[[ Input material open ]]
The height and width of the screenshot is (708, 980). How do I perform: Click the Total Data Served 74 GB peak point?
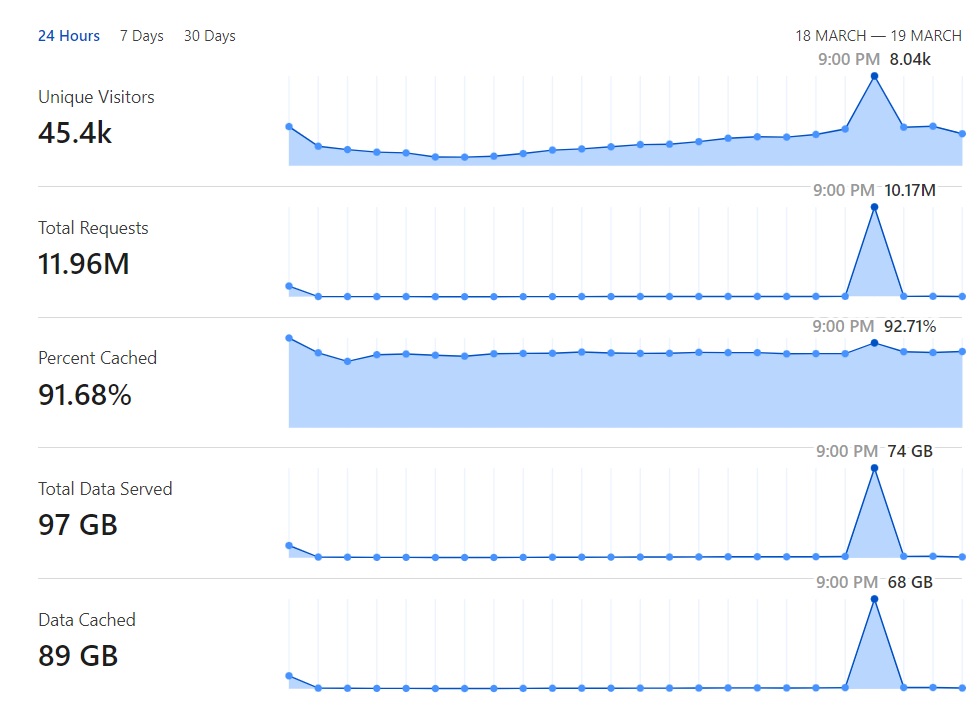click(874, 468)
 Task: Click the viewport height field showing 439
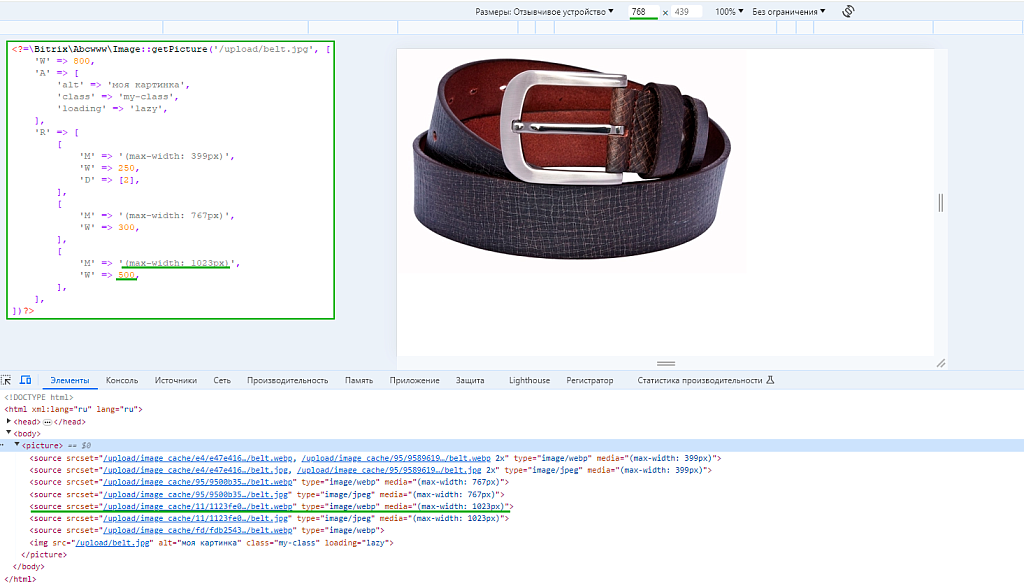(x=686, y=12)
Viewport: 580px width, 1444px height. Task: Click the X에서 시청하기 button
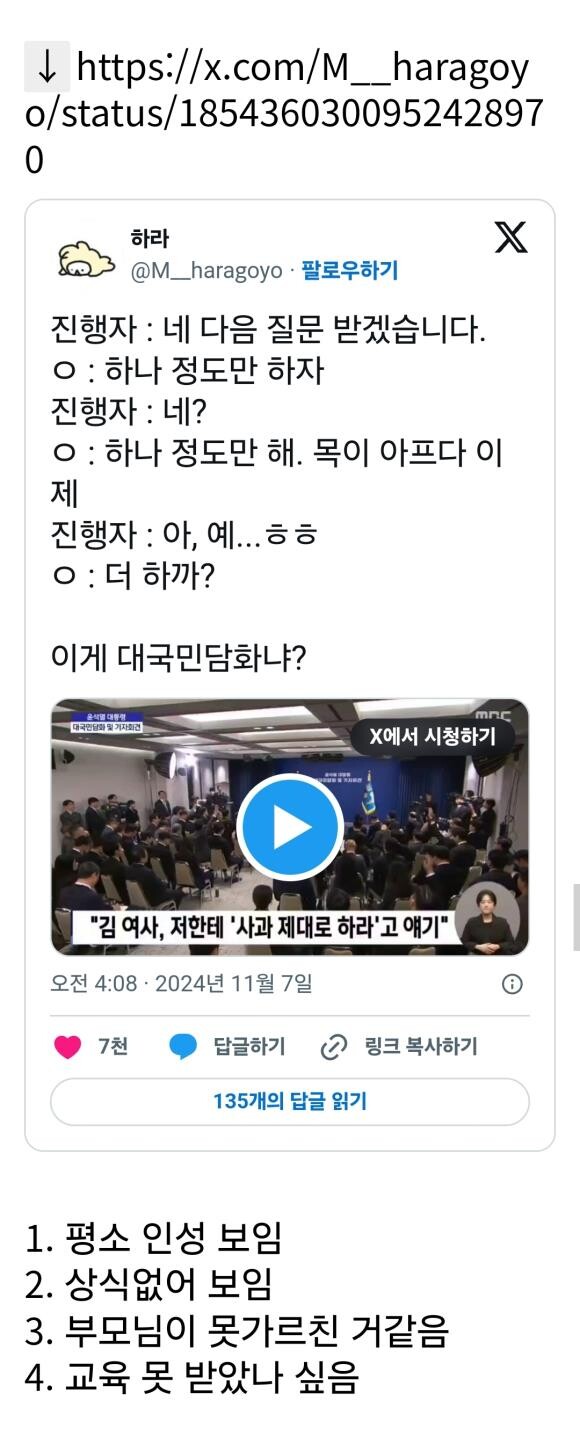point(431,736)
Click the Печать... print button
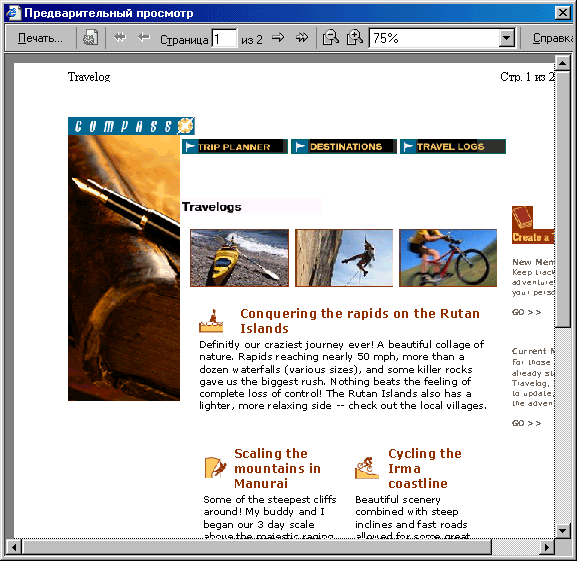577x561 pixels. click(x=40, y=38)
[[ Input material closed ]]
• **Task instructions**
Leave the pictures out, and transcribe each of the records exactly.

• **Answer to the exercise**
The height and width of the screenshot is (708, 980). How do I perform: Click the Total Data Served 74 GB peak point?
click(874, 468)
 Task: Click the viewport height field showing 439
(x=686, y=12)
Viewport: 580px width, 1444px height. Task: Click the X에서 시청하기 button
point(431,736)
Click the Печать... print button
577x561 pixels. click(x=40, y=38)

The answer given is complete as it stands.